2009-01-27 18:01:37 | 旅、歴史、文化
        蘿井(史跡第245号)、楊山斎、鮑石亭址(史跡第1号)

 慶州市の中心から南へ約4kmの南山地区に、新羅千年の壮大な歴史が始った小さな井戸と、1km程の近くにはその歴史が閉じることになった、曲水宴を楽しんだ別宮の跡があります。
 一般観光客はあまり足を延ばしませんが、新羅の歴史を知る上では非常に興味深い場所です。


■蘿井( 나정・ナジョン)(史跡第245号)

 この地域がまだ六つの村(新羅六部)で成っていた紀元前69年、蘿井という井戸のそばで白馬が残した大きな卵から男の子が生まれました。
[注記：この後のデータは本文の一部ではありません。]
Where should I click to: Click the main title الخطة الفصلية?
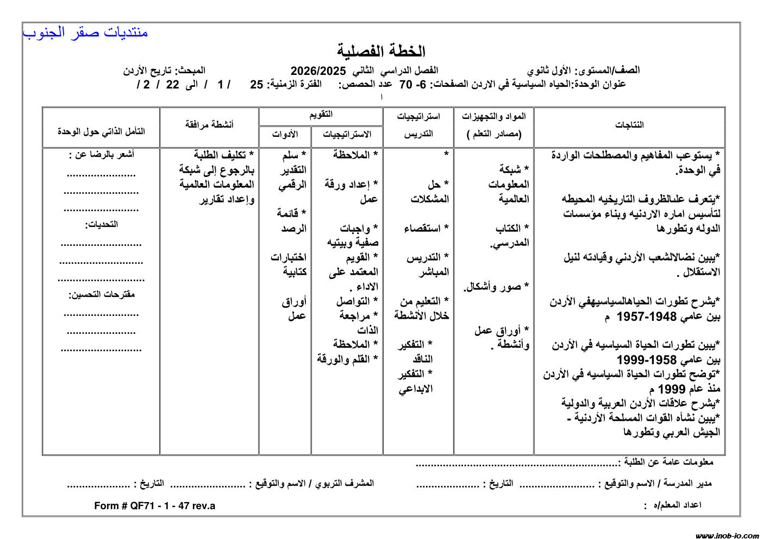(381, 52)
これこそが、新羅の初代王、朴赫居世(パクヒョッキョセ)です。
 同じくして、近くの閼英井(アリョンジョン)という井戸のそばでは、鶏龍の左脇から女の子が生まれました。これが、新羅の初代王妃閼英夫人です。(共に伝説ですが)
 六人の村長たちは、聖児として大切に育てられた二人が13歳になった紀元前57年、朴赫居世を国王に、閼英を王妃に据え、国号を徐那伐(ソラボル)と定めました。これが新羅千年の壮大な歴史の始まりとなったのです。
 現在、蘿井は2002年から文化財整備事業が行われており、松の老木が立つ雑草の台地には案内看板と由緒が刻まれた石碑があるだけです。


■楊山斎(양산제・ヤンサンジェ)

 蘿井から少し東へ入ると、六部村長の霊位を祀る祠堂「楊山斎」があります。
 新羅国を建国させた六部村長はその功労を称えられ、新羅第3代儒理王から「六部」の名称を改めてそれぞれが姓を授かりました。
 楊山(ヤンサン)村には「李氏」、高墟(コホ)村には「崔氏」、大樹(デス)村には「孫氏」、珍支(チンヂ)村には「鄭氏」、加利(カリ)村には「裴氏」、高耶(コヤ)村には「薛氏」という姓で、2千年後の今日まで続くそれぞれの姓の始祖になるのです。
▼慶州市の市章にある「六つの星」は、この6村を表現しています。
      

■鮑石亭址(포석정지・ポソクジョンジ)(史跡第1号)

 新羅の別宮が建てられ、王族や貴族たちが優雅な遊び「流觴曲水宴(りゅうしょうきょくすいえん)」を楽しんだ所です。
 この水を流した全長10m程の石溝の形が鮑に似ていたことから、鮑石亭と呼ばれています。
 南山渓谷からの清らかな水を引き入れ、石溝を流れる水に酒杯を浮かべ、自分の前に流れ来るまでに詩を作り、杯の酒を飲み遊んだところです。
栄華を極めていた新羅王朝も、第55代国王景哀王が即位した924年頃は、高麗、後百済の勢力に挟まれ衰退の途をたどっていました。
 927年、景哀王は鮑石亭で宴に興じている最中、後百済の甄萱(キョンフォン)に奇襲を受け殺され、新羅が滅亡することになったのです。そして、第56代国王に即位した敬順王は、高麗に国土を譲渡することを決め、935年新羅王朝は千年の幕を閉じたのでした。

 千年の壮大な歴史ドラマが、井戸という水で始まり、曲水宴という水で終る。そして、それぞれの舞台は南山の麓のごく近い場所にある。曲水宴に興じた水溝が残るだけの鮑石亭址に立ち、不思議な思いに駆られました。